ECLI:NL:RVS:2025:1406
Raad van State
- Hoger beroep
- M. den Heyer
- Rechtspraak.nl
Hoger beroep van vreemdeling en haar kinderen tegen bewaring door de minister van Asiel en Migratie
Op 2 april 2025 heeft de Afdeling bestuursrechtspraak van de Raad van State uitspraak gedaan in een hoger beroep van een vreemdeling en haar minderjarige kinderen tegen een besluit van de minister van Asiel en Migratie. De minister had op 12 februari 2025 besloten om de vreemdeling en haar kinderen in bewaring te stellen. De rechtbank Den Haag had op 26 februari 2025 het beroep van de vreemdeling tegen dit besluit ongegrond verklaard en het verzoek om schadevergoeding afgewezen. De vreemdeling, vertegenwoordigd door haar advocaat mr. B.A. Palm, heeft hiertegen hoger beroep ingesteld.

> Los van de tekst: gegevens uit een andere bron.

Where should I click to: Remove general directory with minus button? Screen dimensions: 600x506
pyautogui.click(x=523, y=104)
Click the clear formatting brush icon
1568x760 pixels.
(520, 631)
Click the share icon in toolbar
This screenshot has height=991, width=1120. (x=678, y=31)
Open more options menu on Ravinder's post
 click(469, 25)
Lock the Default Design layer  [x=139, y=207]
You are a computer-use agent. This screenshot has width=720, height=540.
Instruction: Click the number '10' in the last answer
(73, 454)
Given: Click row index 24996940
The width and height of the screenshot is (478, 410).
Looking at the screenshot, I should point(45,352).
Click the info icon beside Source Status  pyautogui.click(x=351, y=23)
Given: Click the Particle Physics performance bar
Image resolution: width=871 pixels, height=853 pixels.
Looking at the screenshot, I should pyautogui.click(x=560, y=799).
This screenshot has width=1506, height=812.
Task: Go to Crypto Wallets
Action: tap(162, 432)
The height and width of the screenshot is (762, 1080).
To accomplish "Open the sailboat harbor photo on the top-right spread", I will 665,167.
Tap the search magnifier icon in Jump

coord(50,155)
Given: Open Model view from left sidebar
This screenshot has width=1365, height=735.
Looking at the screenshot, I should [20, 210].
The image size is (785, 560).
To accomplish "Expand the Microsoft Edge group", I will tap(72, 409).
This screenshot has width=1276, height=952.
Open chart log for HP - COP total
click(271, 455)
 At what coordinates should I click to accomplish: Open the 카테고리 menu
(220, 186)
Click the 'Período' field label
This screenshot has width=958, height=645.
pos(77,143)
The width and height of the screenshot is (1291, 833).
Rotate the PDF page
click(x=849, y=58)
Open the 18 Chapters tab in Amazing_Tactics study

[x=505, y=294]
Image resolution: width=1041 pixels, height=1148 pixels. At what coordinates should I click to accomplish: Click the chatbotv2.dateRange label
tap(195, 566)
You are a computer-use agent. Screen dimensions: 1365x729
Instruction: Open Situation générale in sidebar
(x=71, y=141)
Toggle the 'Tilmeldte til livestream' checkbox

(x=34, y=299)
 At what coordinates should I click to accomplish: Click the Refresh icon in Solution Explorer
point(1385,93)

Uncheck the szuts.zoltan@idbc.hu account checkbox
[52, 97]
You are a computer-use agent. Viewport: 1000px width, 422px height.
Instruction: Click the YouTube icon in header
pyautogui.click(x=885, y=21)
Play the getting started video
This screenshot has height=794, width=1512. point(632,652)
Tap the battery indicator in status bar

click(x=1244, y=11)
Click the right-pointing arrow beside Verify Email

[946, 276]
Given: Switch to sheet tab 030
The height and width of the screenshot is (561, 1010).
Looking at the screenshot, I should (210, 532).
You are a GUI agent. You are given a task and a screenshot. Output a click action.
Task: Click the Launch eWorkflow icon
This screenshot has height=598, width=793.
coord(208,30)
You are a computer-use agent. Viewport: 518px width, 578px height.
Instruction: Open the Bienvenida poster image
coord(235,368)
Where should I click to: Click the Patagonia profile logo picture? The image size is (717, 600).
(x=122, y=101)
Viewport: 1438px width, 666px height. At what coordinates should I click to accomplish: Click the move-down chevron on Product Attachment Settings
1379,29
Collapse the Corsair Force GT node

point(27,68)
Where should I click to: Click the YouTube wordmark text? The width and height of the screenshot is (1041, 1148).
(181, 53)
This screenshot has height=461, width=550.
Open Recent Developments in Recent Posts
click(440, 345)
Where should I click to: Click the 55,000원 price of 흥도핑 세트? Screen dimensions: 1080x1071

De Afdeling bestuursrechtspraak heeft in haar uitspraak geoordeeld dat het hoger beroep niet leidt tot vernietiging van de uitspraak van de rechtbank. De rechtbank had terecht en op goede gronden geoordeeld, en de Afdeling nam de motivering van de rechtbank over. Het hogerberoepschrift bevatte geen vragen die in het belang van de rechtseenheid, rechtsontwikkeling of rechtsbescherming beantwoord moesten worden, waardoor verdere motivering niet nodig was. De Afdeling zag ook geen reden om de bewaring onrechtmatig te achten. Het hoger beroep werd ongegrond verklaard en de uitspraak van de rechtbank werd bevestigd. De minister werd niet verplicht om proceskosten te vergoeden.